Jaminan Terbaik Kesejahteraan dalam Islam 

Perilaku konsumsi masyarakat dapat diatasi dan dikendalikan menurut kacamata syariat Islam agar mereka jangan sampai terperosok dalam kategori konsumtif. Pemborosan merupakan aktivitas yang sangat dicela oleh Islam. Namun sebaliknya, kapitalisme justru sangat mendorong aktivitas konsumtif bahkan pemborosan, karena memang kebiasaan pemborosan (berbelanja) adalah sumber pemasukan dan profit bagi para kapitalis.

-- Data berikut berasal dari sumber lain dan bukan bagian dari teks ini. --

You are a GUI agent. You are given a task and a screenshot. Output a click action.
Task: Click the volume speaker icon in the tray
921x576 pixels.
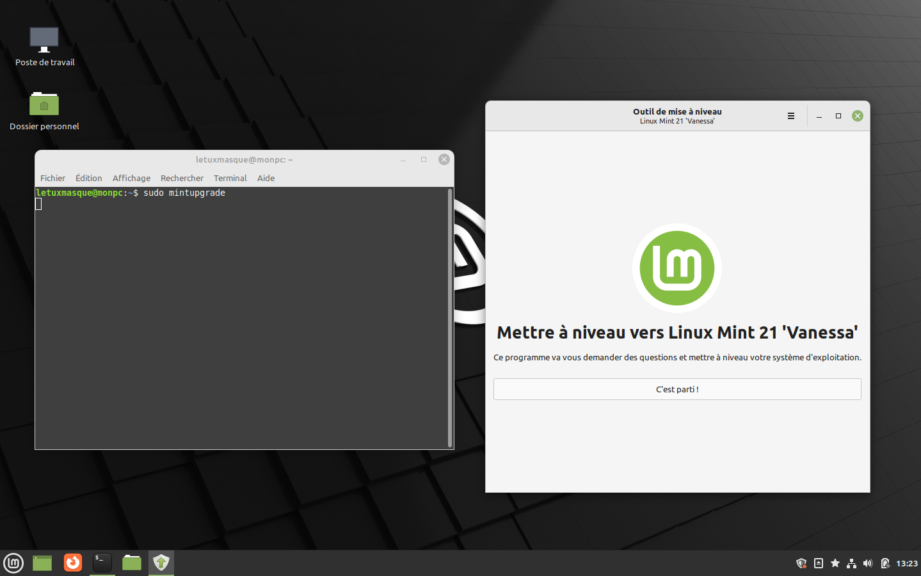pos(868,563)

Islam menjadikan kebutuhan primer manusia (pangan, papan, dan sandang) sebagai kebutuhan pokok tiap individu rakyat. Islam juga menetapkan kebutuhan akan keamanan, pendidikan dan kesehatan sebagai hak dasar seluruh masyarakat. Negara menerapkan sistem politik ekonomi Islam agar seluruh warga negara dapat hidup secara layak sebagai manusia. Negara juga menjalin hubungan secara global dan memberikan pertolongan agar umat manusia di seluruh dunia melihat dan merasakan keadilan sistem Islam.

Dalam konteks individu, kegiatan ekonomi dilandasi oleh nilai-nilai ibadah, bukan materi semata yang menjadi orientasi (profit oriented), tetapi ridha Allah SWT. Hukum mencari materi pada dasarnya merupakan perkara yang mubah bahkan bisa menjadi wajib bagi seseorang apabila ia berperan sebagai penanggung jawab nafkah dalam keluarganya. Hanya saja dalam memperoleh materi tidak dengan menghalalkan segala cara, melainkan harus sesuai dengan hukum syariat.

Dalam konteks negara, kegiatan ekonomi merupakan wujud pengaturan dan pelayanan urusan rakyat sebab inilah tugas umum negara. Dalam praktiknya, negara menerapkan hukum syariat dalam urusan ekonomi baik di dalam maupun luar negeri. Negara mengaplikasikan hukum-hukum Allah dalam menjalankan roda pemerintahan. Hukum Syariat digunakan sebagai pedoman berkegiatan ekonomi dan bisnis untuk mencegah aktivitas yang zalim, eksploitatif, tidak transparan dan menyengsarakan umat manusia.